There was another way things American and the United States dawned on me as a child growing up in Calgary, Alberta, Canada.
Canadian trains--at least the ones I saw--were somber in color. Freight trains in the 50's were made up mostly of boxcars, and "boxcar red" on the Canadian Pacific Railway was a dull brick primer colour. Tank cars were all black in the era before their owners started painting them green and other colours to show they were environmentally friendly.
Canadian Pacific passenger trains were a burgundy colour the Railway called "Tuscan red." Until stainless steel streamliners came in the mid 1950's, CP coaches were all virtually the same color, with yellow brick lettering on them.
Canadian National passenger trains--which I saw less often, as Calgary was primarily a CP town--were olive green with yellow lettering and black trim.
These colours were not of much interest to a child fascinated by coloured lights and drawn by spools and bobbins of brightly colored thread in my mother's sewing box.
American trains, however, were more brightly coloured. I knew that from the Lionel electric trains I saw in stores and in the home of a family friend.
There were the bright yellows of Union Pacific, the silver and red of Santa Fe, and the deep green and orange of Great Northern. They were a feast to the eye.

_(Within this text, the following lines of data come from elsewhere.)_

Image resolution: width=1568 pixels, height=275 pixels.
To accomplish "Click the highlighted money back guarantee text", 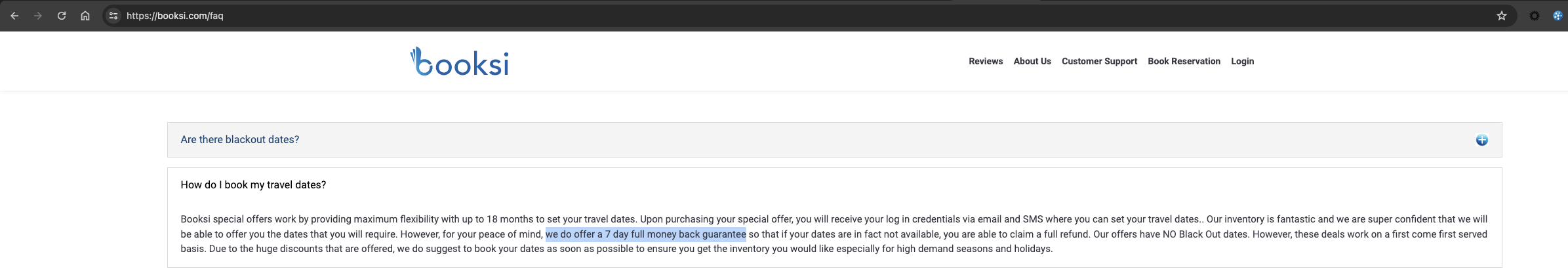I will (645, 234).
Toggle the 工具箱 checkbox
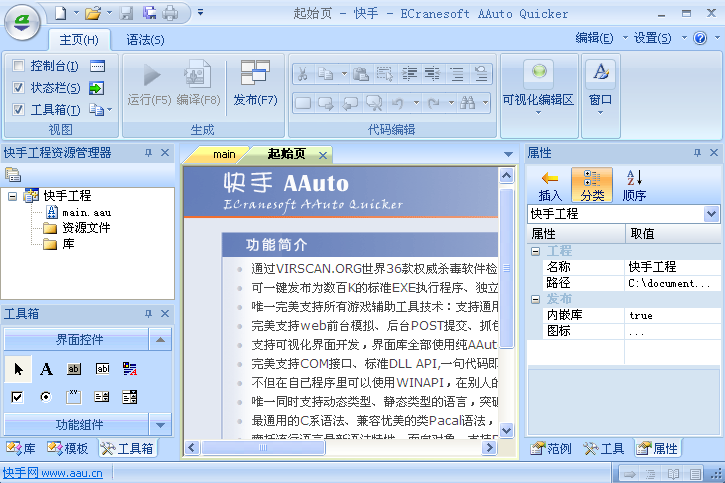725x483 pixels. coord(19,110)
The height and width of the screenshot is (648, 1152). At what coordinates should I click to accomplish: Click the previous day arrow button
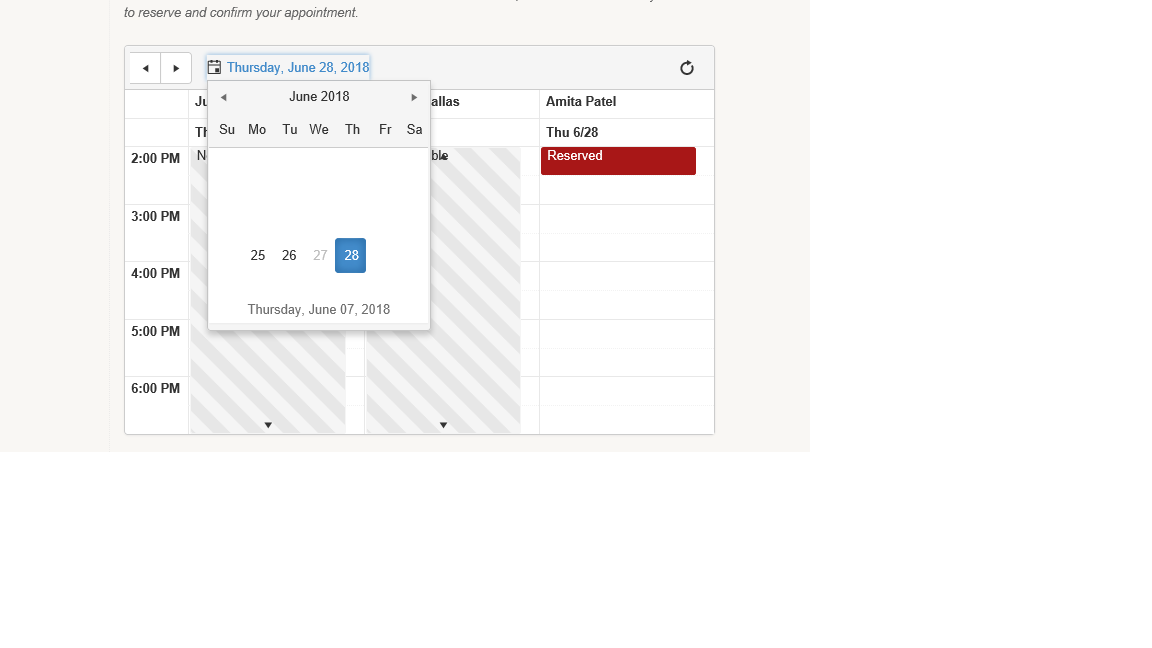click(x=145, y=68)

In the summer time I saw real trains of American passenger coaches pass through Calgary on their way to the Rocky Mountains and the Pacific. These were actually trains of CPR's American subsidiary, the Soo Line, that ran from Chicago to Minneapolis/St. Paul westward to cross the Canadian border in Saskatchewan and join up with the CP mainline to Vancouver.
The first time I saw one of these, it looked like a circus train from a children's story book, like "The Little Engine that Could." The coaches were brightly coloured, in contrast to Canadian ones. And there were different colours in the same lineup, not the solid burgundy or olive green of CP and CN trains.
My dad explained to me that there were no American railroads as long as Canadian ones. (This has changed now, with the buy-ups and consolidation.) There were more railroads serving a local base, each with its own distinct name and colour scheme.
Perhaps that runs parallel to the American banking system. But from a child's eye view, this meant a greater variety to chose from. And perhaps with more and smaller competing lines, these had to outdo each others in the boldness of their paint schemes.